When Forest City Ratner Companies approached the Empire State Development Corporation in 2009 seeking an additional 15 years for the development of the Atlantic Yards project, the agency had two responsible choices. It could have complied with the requirements of New York State environmental law and analyzed the impact of more than doubling construction duration on surrounding neighborhoods. Or ESDC could have fulfilled its obligation to State taxpayers that it manage public funds wisely, and sought bids from additional developers in order to maintain Atlantic Yards’ approved schedule. It could have even done both.

ESDC did neither, and instead attempted to conceal the schedule change by insisting the project would still be completed in 10 years. It knew this was a fiction, as a panel of five Appellate Division judges recently pointed out: “When it approved the [2009 revised plan], ESDC certainly was aware that the same economic downturn that necessitated the negotiation of new agreements would prevent a 10-year build-out.” After being sued by community organizations and elected officials, ESDC continued the fiction in front of a New York State Supreme Court, when its counsel implied that a then-unreleased master development agreement contained remedies that would ensure the project was completed on its original schedule. That “totally incomplete” representation (as it would later be characterized by the court) was enough to have Justice Marcy Friedman initially rule against the community petitioners. But when the development agreement was made public, and the supposed remedies were absent, Justice Friedman reopened the case and found for the community in July of 2011, ordering ESDC to right the wrong it had committed in 2009 by completing a supplement environmental impact statement and revisiting the project plan. Over a call from local elected officials to honor the court's ruling, ESDC appealed Justice Friedman’s decision, losing eight months later.

ESDC has now filed notice requesting permission to  appeal to the New York State Court of Appeals.

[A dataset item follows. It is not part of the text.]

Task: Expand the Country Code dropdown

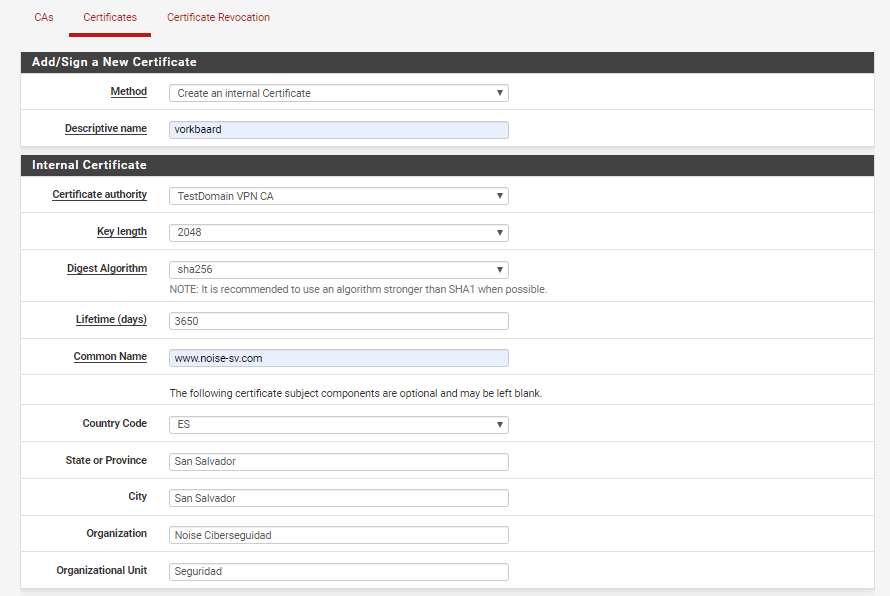Action: [339, 425]
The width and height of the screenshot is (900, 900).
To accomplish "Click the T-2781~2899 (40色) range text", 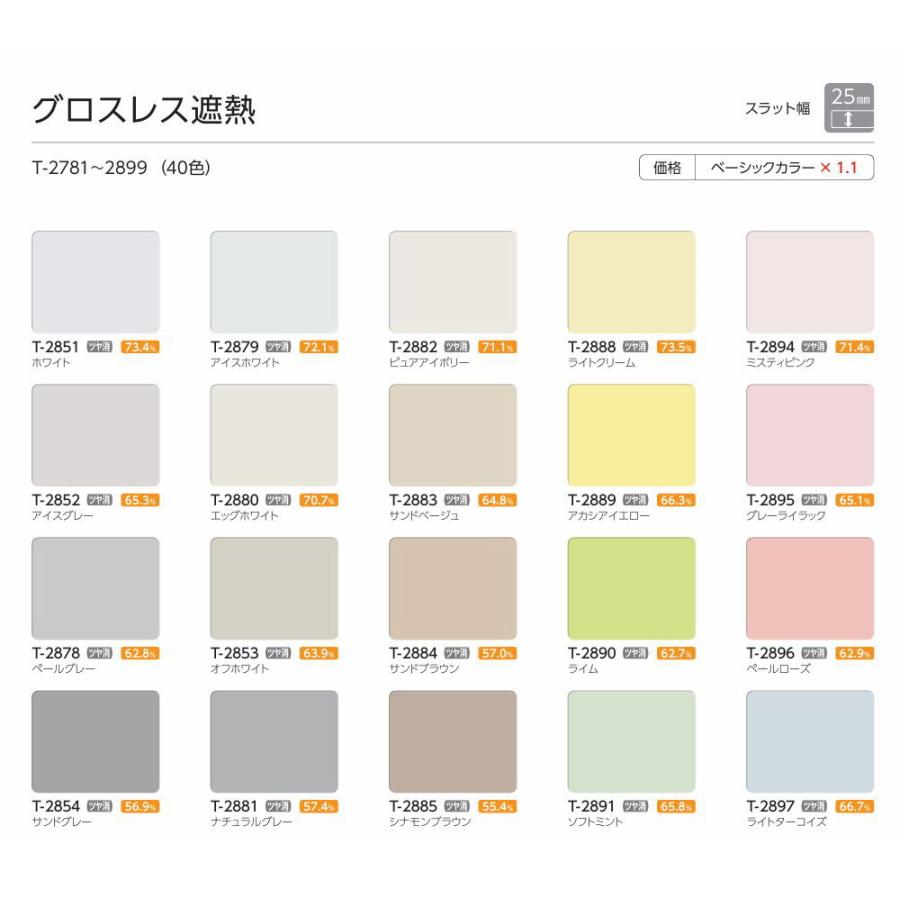I will (x=121, y=168).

With a record of having misrepresented its agreement with FCRC, and after losing its first appeal by a unanimous decision, it’s unlikely that the court will grant ESDC’s request.

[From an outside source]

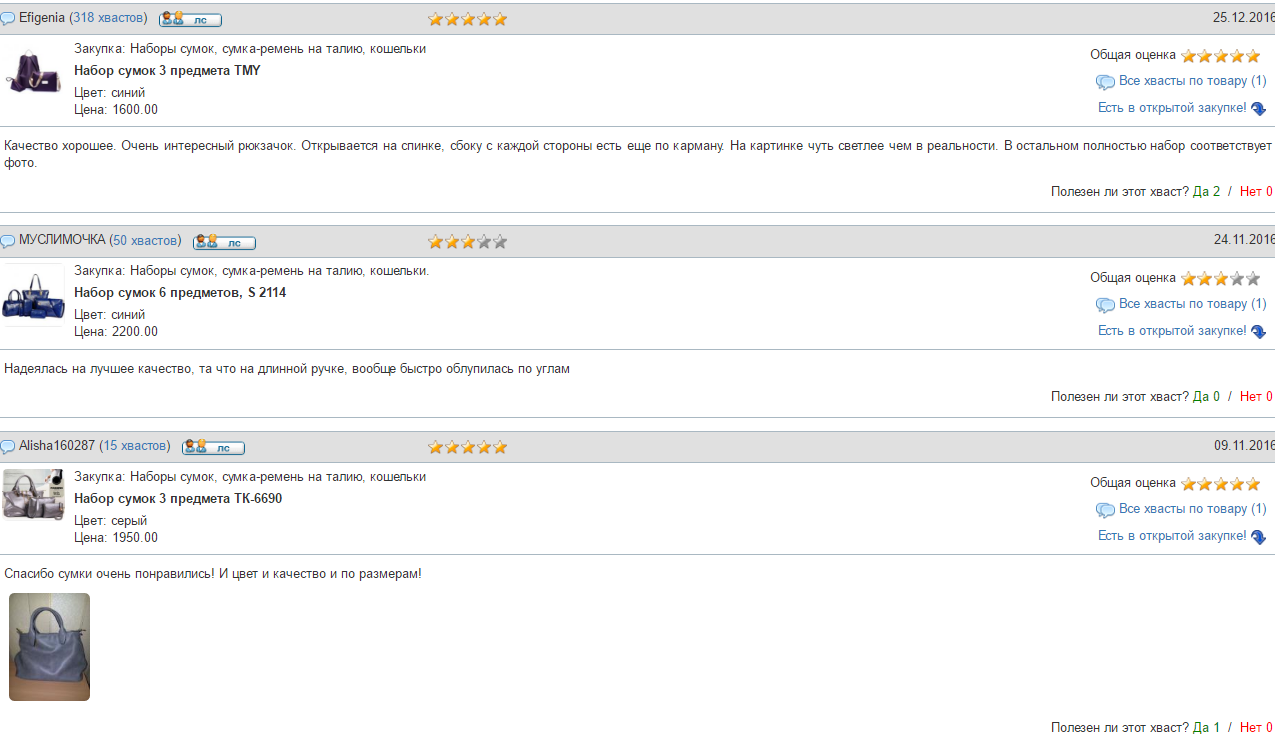The width and height of the screenshot is (1275, 746).
Task: Send private message (лс) to Alisha160287
Action: (213, 446)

Governor Andrew Cuomo was not in office, and ESDC CEO Kenneth Adams was not at its helm, when the illegal approval of the renegotiated project terms took place in 2009. They have an opportunity to put Atlantic Yards back on track to deliver the public benefits promised at the time of its original approval. Instead, they appear to sanction the illegal actions of their predecessors, wasting the court’s time and the public’s money in what will most likely be a fruitless appeal.

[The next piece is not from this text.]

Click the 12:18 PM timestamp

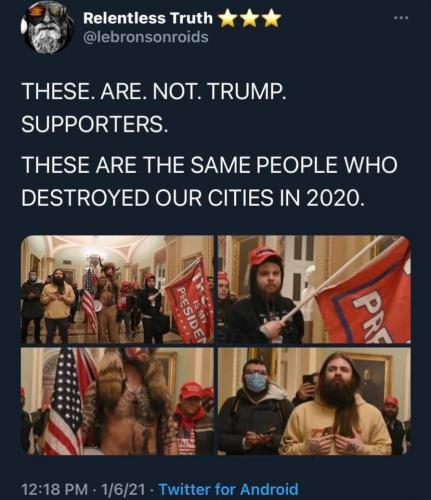55,489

In a statement yesterday, Mr. Adams said, “ESD's goal is to keep all phases of the project moving forward to ensure that the community can receive the benefits of a world-class development that will bring thousands of jobs, affordable housing, open space and community facilities to Brooklyn as soon as possible.” With all due respect, this is doublespeak. The fact is that the State of New York is prolonging litigation to preserve a private developer’s control over property delivered through a subversion of government process, and to give that developer the ability to delay for decades—and perhaps further dilute—the very benefits Mr. Adams cites.